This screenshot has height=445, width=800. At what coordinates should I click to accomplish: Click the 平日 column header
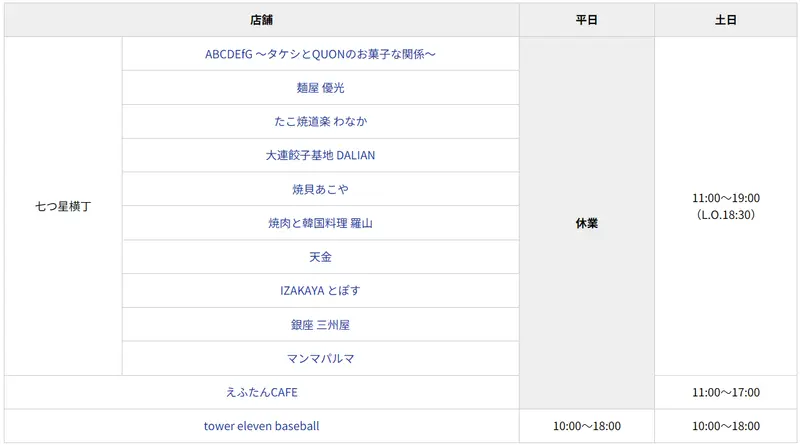pos(587,20)
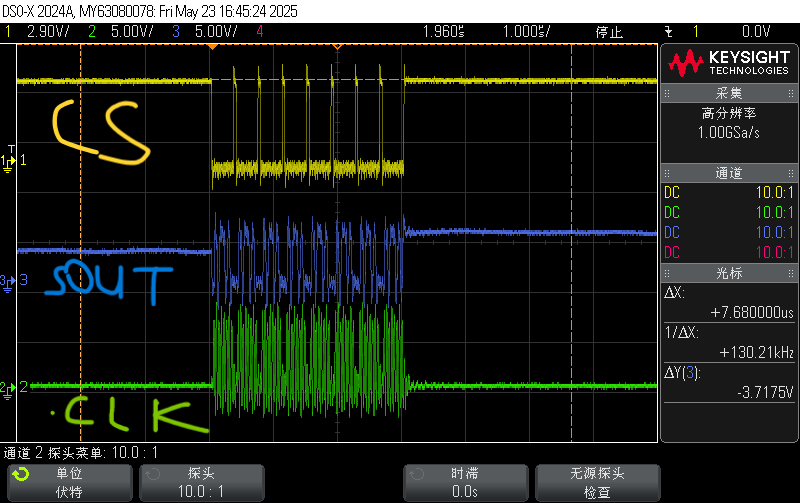Expand the 光标 cursors panel header
The image size is (800, 503).
729,273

════

Task instructions: A faithful copy of every record is needed here. Leave the images out of it.

Expected output:
This screenshot has height=445, width=800. At what coordinates should I click to accomplish: Click the 平日 column header
pos(587,20)
Expand the 光标 cursors panel header
The image size is (800, 503).
729,273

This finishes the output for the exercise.